You might also consider a drainwater heat recovery system, though the plumbing required is positively daunting. (Might be easy if there's an unfinished basement below the tub). This has waste water run down a long pipe with fresh cold water directly underneath it. The heat of drainwater (probably 80F) transfers to the cold water coming into the spigot, meaning you need FAR less hot water.
If these are not practical, then you need more volume of hot water.
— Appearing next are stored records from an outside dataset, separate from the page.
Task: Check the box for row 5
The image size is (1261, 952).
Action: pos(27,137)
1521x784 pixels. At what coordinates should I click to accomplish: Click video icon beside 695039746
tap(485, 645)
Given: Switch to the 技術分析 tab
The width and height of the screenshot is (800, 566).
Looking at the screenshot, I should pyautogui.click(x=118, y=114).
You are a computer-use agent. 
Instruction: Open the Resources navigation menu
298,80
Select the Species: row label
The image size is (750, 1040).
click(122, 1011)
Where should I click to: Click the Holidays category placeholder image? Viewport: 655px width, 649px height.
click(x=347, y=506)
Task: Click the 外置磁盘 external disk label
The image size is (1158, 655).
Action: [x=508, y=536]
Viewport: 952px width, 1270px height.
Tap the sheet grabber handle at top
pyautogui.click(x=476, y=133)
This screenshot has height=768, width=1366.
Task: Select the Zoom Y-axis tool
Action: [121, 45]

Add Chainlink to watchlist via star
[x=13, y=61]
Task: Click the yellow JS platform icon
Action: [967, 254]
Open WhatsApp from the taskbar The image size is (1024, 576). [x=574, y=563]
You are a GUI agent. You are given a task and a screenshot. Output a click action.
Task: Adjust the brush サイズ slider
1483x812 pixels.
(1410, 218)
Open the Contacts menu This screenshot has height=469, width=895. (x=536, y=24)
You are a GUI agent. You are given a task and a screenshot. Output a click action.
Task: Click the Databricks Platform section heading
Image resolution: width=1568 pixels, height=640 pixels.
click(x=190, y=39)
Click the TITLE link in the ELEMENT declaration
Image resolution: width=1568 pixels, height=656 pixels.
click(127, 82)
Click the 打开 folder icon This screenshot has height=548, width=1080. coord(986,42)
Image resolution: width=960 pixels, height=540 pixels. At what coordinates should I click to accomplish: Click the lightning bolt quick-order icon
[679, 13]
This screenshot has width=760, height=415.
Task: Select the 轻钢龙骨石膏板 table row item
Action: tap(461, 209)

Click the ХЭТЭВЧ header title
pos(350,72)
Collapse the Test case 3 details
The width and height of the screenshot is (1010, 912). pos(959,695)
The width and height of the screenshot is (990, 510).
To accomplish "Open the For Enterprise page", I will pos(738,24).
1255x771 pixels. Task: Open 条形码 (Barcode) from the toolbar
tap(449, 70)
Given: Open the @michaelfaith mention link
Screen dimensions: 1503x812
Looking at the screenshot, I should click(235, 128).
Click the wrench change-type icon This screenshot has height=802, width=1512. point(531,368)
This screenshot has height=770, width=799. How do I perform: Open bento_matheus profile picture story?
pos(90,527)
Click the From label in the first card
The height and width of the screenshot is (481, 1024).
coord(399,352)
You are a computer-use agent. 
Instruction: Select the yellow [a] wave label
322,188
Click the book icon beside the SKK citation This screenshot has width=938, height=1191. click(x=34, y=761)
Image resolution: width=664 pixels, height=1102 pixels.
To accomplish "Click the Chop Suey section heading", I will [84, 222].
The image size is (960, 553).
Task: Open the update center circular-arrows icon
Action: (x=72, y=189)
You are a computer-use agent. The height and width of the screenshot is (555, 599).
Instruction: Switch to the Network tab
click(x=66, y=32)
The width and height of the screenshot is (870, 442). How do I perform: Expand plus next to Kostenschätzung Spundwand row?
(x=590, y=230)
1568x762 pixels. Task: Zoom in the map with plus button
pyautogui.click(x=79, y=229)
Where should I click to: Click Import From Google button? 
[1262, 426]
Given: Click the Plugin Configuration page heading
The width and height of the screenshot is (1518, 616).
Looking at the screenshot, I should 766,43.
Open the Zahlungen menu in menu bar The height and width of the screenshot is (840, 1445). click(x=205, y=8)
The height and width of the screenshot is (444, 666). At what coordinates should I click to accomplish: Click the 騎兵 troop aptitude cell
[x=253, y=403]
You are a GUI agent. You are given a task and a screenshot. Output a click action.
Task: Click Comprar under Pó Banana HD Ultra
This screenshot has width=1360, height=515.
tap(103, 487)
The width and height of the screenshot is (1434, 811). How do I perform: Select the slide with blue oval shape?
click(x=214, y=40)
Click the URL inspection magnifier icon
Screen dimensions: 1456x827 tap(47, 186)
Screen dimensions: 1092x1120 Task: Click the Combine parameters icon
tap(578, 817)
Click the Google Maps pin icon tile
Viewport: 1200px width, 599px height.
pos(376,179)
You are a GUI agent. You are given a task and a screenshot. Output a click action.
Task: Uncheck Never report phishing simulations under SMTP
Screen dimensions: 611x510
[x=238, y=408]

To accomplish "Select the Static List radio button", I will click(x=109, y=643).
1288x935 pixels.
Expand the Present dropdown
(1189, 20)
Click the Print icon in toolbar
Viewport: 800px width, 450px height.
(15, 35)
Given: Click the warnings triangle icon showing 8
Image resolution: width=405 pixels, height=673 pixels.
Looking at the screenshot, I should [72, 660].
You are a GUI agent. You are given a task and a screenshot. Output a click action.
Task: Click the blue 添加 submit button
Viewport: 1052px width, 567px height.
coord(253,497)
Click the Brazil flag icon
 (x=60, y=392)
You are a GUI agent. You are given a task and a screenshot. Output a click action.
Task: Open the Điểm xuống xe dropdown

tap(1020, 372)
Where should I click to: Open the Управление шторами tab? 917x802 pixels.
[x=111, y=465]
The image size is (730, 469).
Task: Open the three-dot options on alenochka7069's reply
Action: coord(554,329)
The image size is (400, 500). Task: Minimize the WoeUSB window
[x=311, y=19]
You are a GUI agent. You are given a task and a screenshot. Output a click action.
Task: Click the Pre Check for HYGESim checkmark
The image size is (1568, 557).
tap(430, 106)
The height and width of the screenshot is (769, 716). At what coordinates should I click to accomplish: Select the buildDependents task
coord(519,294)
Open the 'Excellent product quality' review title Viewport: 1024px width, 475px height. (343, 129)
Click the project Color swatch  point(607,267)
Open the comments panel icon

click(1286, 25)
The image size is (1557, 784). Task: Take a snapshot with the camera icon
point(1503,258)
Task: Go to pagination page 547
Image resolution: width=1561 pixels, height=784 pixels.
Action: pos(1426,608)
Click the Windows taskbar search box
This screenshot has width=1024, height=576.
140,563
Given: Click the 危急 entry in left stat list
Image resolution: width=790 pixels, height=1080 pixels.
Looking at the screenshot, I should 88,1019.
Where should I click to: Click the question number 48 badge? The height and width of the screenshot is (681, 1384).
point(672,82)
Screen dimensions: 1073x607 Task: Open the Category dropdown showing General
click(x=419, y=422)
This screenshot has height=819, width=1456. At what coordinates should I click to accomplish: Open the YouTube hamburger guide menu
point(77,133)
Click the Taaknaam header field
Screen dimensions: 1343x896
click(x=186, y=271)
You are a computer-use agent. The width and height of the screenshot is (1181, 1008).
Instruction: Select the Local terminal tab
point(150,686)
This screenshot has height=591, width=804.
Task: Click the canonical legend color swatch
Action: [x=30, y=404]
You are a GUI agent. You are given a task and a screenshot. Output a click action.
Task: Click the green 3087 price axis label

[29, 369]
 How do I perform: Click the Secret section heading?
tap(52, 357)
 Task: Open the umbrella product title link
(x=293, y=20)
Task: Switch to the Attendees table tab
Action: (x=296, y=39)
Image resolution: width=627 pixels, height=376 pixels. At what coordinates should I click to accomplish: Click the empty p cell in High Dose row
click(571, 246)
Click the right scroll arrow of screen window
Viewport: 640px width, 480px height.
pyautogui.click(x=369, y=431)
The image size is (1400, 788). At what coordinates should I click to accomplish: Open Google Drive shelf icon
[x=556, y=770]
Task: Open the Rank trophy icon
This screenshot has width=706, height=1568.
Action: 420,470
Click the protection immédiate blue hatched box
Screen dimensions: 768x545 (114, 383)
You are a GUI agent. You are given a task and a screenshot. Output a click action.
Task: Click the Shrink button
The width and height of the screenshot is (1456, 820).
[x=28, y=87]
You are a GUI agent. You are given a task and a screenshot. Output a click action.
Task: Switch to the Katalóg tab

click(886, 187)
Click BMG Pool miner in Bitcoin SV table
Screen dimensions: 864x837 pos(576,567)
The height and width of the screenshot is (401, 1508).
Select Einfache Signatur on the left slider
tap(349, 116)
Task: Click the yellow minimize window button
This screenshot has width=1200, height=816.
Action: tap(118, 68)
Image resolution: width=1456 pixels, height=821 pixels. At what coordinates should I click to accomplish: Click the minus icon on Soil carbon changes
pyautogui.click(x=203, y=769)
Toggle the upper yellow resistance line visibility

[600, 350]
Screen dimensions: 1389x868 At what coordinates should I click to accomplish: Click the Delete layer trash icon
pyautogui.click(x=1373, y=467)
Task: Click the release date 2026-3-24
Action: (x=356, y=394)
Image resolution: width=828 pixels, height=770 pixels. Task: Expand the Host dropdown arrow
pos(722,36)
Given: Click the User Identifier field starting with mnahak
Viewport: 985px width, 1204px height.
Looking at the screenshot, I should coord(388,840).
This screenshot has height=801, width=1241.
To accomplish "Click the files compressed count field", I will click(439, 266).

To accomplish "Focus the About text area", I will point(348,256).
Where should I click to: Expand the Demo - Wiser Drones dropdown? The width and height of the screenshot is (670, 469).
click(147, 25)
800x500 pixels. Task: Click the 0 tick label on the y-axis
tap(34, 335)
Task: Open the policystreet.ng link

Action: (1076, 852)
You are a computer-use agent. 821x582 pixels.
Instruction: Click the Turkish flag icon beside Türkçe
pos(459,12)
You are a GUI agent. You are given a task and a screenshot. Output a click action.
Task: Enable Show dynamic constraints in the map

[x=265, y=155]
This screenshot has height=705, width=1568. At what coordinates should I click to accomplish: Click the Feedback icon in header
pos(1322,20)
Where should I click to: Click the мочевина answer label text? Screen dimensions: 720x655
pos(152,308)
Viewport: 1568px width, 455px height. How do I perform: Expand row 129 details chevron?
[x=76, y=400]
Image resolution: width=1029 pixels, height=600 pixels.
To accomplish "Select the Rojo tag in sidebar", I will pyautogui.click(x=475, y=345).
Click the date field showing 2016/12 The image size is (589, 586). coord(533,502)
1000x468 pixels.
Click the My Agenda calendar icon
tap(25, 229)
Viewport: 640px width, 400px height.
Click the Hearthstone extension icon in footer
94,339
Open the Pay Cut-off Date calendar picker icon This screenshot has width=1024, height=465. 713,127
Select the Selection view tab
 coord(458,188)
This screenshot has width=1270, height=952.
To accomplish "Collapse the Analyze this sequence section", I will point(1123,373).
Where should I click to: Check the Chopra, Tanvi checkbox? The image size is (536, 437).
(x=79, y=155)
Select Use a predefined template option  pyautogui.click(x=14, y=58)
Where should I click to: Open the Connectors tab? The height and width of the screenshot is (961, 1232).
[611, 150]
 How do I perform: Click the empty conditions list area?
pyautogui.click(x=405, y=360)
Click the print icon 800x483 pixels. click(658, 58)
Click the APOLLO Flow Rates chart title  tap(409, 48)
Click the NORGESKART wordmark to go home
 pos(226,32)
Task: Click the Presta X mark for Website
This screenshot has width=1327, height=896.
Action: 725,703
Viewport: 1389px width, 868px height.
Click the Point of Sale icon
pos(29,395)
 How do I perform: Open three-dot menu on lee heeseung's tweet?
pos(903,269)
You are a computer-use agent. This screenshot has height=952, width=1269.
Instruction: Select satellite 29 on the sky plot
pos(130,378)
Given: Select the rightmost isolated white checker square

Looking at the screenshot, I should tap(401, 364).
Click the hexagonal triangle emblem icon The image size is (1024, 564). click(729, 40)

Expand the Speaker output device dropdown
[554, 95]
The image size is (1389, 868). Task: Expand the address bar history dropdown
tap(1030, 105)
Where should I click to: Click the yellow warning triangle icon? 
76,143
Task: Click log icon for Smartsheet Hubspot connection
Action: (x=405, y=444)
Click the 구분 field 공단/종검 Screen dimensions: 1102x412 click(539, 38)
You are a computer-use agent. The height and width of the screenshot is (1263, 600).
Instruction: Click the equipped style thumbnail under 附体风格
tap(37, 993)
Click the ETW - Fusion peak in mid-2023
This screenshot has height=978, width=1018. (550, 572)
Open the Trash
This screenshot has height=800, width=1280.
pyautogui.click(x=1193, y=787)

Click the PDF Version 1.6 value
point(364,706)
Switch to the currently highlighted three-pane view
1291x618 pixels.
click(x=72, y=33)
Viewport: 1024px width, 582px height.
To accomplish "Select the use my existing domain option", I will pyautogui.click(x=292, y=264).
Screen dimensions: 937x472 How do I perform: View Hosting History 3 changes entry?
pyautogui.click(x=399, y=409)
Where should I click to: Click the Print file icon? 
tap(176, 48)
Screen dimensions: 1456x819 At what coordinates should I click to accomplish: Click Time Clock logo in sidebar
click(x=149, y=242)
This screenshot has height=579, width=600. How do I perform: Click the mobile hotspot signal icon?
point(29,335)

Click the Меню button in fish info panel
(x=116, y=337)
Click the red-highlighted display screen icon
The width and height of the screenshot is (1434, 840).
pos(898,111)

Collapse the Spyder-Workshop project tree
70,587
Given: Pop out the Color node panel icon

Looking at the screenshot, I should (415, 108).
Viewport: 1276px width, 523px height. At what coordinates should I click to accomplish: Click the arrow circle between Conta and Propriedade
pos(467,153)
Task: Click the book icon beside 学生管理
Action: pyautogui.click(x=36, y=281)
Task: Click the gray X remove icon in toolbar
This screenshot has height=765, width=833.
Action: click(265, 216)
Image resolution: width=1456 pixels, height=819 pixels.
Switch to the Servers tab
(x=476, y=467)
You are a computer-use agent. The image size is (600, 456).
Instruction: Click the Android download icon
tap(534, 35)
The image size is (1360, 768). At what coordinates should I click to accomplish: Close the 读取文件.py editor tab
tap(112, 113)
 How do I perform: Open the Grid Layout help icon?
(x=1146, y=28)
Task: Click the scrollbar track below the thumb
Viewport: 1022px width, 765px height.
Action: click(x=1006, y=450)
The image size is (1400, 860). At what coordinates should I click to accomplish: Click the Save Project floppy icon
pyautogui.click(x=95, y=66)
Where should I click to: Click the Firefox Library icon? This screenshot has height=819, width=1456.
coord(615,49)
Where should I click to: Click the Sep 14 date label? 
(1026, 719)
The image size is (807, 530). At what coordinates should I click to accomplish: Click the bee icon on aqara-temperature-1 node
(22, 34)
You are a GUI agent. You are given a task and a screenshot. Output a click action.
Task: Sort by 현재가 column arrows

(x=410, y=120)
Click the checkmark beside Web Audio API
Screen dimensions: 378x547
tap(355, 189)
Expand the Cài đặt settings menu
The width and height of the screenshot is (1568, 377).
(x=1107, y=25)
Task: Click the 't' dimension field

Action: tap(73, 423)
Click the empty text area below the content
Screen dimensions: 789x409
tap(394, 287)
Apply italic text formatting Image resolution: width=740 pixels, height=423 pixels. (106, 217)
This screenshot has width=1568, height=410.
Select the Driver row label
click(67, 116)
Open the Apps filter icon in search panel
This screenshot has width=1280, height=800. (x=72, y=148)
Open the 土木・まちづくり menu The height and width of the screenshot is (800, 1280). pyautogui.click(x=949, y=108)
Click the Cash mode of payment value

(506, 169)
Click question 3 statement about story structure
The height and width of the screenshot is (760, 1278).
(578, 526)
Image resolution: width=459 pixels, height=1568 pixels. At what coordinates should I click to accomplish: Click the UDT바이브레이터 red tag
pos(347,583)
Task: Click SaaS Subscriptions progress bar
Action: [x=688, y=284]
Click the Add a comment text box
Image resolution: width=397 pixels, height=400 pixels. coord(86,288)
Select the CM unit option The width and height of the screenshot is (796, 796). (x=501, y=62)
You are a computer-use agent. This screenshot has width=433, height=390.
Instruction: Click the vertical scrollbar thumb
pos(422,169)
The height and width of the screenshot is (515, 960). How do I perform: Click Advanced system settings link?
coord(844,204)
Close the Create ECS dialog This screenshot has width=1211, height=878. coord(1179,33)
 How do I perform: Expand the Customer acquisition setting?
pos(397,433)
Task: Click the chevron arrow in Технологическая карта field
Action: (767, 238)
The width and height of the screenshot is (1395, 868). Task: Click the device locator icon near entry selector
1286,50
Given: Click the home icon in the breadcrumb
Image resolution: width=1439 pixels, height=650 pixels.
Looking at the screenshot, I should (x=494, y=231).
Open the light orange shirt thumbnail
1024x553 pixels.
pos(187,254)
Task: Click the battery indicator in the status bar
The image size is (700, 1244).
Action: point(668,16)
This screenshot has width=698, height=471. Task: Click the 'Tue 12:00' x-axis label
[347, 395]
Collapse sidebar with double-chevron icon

You can go with a much bigger tank, and that will not require a larger water heater electrical circuit. And here is a good place to think about heat pump water heater tech, which has some drawbacks but saves a fortune on water heat cost. In high cost of electricity territories, the heat pump water heater is practically mandatory, and the water heater can pay for itself in a year.
you can daisy chain another possibly larger heater and those can be wired to be sequential, so they share the circuit.
you can go to a gas tankless. Which can deliver as much as 200k BTU/hour. Now here is where we math the math. 1 BTU is the energy needed to raise 1 pound (pint) of water 1 degree F. 8.3 pounds per gallon of water. Now you can figure how many gallons per minute x 8.3 x 60 to get to pounds per hour. Then you figure how many degrees of tempeature rise you need vs street cold water temp. Now you know how many BTU/hr you need to heat that water stream. My cold-climate rule of thumb is 40A == 9600W == 32,000 BTU/hr per GPM, so by that logic, a 200k BTU/hr tankless "should" support 6 GPM.
An electric tankless is absolutely hopeless. Forget it. Figure 40 amps per GPM and a LARGE household service is 200 amps, so you're probably talking a 400A service upgrade which will cost many thousands.